Lawyers Should Not Give Evidence In Cases They Argue
Hughes v Moncton ( City) 2006 NBCA 83 states a cardinal rule of “lawyering”:
J.T. Robertson J.A.:
1 Once again this court must caution lawyers not to argue cases in which they have submitted affidavit evidence in support of a contentious issue. The common law rule is straightforward: a lawyer cannot act as both counsel and witness in the same proceeding. Moreover, the common law rule has found its way into the Law Society of New Brunswick’s “Code of Professional Conduct”: see Chapter 8, Commentary 6. This is not to deny that the law permits the giving of affidavit evidence with respect to formal or procedural matters, so long as those matters are and remain uncontested.

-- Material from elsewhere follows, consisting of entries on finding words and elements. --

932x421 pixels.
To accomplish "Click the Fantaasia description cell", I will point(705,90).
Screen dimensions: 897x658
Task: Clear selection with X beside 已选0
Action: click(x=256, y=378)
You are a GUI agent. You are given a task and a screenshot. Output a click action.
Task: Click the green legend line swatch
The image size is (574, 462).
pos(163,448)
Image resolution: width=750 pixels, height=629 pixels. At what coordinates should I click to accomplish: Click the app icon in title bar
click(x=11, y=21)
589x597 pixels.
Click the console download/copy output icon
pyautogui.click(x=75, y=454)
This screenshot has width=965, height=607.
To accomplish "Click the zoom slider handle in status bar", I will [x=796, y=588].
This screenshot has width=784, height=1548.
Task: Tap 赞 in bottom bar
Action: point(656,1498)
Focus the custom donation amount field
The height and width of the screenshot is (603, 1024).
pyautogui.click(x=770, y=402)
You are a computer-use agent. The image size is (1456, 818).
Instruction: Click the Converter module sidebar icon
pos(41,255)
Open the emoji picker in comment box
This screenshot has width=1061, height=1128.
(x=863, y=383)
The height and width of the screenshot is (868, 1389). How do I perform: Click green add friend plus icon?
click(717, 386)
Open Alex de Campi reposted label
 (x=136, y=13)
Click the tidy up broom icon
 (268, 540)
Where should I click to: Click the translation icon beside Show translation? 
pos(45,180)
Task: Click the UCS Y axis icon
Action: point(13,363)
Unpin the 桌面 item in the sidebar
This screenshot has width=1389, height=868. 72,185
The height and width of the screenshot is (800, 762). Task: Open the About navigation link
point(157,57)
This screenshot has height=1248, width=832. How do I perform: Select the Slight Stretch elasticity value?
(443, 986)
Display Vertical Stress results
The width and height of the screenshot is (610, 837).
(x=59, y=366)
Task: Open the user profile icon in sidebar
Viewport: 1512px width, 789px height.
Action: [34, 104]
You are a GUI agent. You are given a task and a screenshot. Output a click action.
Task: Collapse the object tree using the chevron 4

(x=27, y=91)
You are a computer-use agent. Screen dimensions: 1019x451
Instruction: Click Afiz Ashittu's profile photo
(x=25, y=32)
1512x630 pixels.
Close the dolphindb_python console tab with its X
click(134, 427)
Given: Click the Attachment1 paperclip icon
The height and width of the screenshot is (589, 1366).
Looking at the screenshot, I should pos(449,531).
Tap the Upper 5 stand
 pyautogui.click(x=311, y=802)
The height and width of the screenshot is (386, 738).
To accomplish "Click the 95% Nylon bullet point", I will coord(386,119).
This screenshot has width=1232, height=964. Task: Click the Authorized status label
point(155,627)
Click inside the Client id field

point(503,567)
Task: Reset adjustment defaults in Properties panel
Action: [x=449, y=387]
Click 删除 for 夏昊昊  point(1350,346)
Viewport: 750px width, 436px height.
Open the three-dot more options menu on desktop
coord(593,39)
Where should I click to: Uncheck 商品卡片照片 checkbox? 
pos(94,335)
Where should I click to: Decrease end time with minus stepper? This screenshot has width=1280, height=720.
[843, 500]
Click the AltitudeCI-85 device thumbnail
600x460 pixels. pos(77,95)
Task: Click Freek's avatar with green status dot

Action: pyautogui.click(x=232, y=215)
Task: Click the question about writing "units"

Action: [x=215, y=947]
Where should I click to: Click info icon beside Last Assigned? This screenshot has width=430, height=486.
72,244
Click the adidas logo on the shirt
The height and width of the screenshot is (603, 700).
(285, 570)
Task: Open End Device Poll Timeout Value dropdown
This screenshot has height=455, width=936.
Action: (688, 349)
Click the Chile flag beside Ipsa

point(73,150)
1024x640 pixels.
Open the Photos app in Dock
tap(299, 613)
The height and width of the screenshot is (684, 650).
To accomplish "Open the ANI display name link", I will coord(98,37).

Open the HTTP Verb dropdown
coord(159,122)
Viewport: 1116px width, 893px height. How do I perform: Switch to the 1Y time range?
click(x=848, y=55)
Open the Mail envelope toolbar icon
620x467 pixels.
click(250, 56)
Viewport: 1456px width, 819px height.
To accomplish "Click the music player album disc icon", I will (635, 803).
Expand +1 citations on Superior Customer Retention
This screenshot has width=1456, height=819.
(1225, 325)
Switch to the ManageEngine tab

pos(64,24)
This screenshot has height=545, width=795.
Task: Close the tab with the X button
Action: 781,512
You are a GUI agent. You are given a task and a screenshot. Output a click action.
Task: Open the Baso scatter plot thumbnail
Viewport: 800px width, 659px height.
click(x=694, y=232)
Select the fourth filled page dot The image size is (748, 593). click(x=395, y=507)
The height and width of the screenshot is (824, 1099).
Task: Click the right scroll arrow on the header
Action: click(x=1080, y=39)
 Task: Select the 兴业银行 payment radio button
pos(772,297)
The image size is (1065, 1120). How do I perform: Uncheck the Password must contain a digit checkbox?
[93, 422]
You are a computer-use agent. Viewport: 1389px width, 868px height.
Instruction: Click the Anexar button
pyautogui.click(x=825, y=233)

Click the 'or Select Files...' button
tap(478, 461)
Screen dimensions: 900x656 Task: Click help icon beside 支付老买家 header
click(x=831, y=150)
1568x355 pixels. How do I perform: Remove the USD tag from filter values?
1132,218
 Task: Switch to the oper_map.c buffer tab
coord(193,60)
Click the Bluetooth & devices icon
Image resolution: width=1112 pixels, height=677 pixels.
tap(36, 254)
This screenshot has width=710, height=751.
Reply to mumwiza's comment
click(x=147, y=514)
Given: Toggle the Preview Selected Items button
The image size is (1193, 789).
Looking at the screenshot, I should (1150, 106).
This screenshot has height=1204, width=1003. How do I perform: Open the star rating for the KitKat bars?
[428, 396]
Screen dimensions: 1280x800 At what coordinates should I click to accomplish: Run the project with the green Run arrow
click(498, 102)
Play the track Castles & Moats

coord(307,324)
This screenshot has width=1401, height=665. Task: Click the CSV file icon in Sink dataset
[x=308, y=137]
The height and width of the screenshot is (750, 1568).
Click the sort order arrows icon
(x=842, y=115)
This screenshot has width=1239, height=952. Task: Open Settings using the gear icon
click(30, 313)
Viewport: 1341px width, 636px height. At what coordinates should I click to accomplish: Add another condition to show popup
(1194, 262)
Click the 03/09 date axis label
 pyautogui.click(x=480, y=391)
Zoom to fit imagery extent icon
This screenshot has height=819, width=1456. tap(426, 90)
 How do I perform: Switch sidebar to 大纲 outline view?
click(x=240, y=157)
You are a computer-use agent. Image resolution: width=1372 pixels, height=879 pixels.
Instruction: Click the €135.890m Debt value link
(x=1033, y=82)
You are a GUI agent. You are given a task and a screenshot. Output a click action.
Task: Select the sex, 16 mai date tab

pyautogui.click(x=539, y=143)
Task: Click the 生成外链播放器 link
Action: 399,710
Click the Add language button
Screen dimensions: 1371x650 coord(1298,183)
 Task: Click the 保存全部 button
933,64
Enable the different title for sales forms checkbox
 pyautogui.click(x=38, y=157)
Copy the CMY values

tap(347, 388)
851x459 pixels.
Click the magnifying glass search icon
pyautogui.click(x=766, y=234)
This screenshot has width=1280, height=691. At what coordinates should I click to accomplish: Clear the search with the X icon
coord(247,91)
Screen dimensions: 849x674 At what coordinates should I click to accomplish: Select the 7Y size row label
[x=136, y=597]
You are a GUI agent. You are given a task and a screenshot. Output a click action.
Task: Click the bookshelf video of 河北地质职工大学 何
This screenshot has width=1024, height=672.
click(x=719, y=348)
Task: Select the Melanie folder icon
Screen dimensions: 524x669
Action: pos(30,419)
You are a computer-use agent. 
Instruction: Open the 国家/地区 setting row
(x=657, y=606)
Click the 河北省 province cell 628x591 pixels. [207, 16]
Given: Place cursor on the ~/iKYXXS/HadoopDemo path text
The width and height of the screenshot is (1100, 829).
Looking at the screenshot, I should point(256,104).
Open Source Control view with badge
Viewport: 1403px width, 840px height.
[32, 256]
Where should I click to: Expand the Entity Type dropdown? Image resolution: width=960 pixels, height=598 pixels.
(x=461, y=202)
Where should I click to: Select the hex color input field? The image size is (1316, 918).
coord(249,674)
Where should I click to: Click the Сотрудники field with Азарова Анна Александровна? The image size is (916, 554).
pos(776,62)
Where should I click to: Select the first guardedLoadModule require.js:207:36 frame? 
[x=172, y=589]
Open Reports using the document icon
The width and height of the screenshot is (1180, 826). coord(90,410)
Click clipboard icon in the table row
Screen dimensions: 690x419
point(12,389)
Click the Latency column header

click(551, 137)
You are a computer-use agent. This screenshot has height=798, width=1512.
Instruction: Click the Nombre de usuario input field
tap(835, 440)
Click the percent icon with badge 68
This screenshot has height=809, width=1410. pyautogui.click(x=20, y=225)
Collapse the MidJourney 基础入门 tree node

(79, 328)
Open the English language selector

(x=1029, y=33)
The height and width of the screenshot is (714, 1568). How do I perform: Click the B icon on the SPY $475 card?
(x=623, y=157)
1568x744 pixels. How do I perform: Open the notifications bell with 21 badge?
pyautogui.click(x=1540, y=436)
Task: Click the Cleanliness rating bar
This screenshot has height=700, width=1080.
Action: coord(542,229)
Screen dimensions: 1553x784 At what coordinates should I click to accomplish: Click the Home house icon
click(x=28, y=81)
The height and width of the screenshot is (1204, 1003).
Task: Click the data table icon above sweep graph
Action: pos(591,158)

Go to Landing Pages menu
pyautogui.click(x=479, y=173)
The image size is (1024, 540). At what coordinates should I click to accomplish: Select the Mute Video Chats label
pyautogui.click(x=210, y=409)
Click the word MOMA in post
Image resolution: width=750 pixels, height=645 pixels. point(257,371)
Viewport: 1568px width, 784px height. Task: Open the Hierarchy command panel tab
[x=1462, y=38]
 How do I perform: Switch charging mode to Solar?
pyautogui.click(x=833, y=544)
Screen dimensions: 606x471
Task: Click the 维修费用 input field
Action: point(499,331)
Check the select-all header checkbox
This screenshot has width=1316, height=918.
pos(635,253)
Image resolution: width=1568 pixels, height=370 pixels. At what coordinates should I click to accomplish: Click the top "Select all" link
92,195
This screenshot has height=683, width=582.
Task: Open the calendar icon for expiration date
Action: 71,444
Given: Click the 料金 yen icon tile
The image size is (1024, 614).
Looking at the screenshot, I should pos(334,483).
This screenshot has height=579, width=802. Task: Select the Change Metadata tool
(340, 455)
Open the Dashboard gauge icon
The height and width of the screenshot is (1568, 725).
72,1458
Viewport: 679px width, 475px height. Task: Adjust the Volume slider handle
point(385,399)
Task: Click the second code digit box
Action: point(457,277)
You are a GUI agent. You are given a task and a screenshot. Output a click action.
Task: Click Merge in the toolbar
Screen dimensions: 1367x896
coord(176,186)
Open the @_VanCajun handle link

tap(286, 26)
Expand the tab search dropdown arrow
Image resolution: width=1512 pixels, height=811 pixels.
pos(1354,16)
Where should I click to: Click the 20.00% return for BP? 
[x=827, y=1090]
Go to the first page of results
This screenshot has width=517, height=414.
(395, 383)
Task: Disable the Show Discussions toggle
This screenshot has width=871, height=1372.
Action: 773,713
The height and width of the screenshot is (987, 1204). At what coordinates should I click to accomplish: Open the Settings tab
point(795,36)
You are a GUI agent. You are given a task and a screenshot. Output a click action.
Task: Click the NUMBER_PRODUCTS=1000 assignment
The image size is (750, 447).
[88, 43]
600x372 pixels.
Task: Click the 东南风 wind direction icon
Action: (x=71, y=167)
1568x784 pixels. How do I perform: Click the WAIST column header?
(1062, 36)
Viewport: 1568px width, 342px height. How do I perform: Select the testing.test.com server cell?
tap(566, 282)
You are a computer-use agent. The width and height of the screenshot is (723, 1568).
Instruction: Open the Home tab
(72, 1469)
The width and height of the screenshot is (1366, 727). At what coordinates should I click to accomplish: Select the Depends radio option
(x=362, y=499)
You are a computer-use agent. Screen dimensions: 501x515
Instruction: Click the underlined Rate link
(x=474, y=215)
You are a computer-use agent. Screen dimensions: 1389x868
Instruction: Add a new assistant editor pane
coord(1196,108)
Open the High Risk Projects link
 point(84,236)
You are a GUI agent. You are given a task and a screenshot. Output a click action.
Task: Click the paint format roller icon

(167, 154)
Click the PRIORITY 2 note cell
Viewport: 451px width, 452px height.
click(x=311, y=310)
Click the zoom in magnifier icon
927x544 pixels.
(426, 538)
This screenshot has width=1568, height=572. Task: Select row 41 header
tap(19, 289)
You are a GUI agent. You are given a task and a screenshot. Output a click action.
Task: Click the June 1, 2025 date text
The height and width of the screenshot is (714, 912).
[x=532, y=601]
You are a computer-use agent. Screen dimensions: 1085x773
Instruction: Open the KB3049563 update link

As to the relevant jurisprudence emanating from this Province see Walsh v. Nicholls, 273 N.B.R. (2d) 203 (N.B. C.A.), per Drapeau C.J.N.B., at para. 82, 2004 NBCA 59 (N.B. C.A.), Dill v. East Coast Lumber Ltd., 228 N.B.R. (2d) 184 (N.B. C.A.), Montreal Trust Co. of Canada v. OCCO Developments Ltd., 190 N.B.R. (2d) 386 (N.B. C.A.), Savard Inc. v. Stone Container Canada Inc./Emballages Stone (Canada) Inc., 192 N.B.R. (2d) 347 (N.B. C.A.), New Brunswick (Board of Management) v. Connors, 74 N.B.R. (2d) 367 (N.B. Q.B.), Léger v. Belliveau, 107 N.B.R. (2d) 383 (N.B. Q.B.), Savoie v. Savoie, 101 N.B.R. (2d) 431 (N.B. Q.B.), and New Brunswick Milk Dealers Assn. v. New Brunswick (Milk Marketing Board), 56 N.B.R. (2d) 413 (N.B. Q.B.).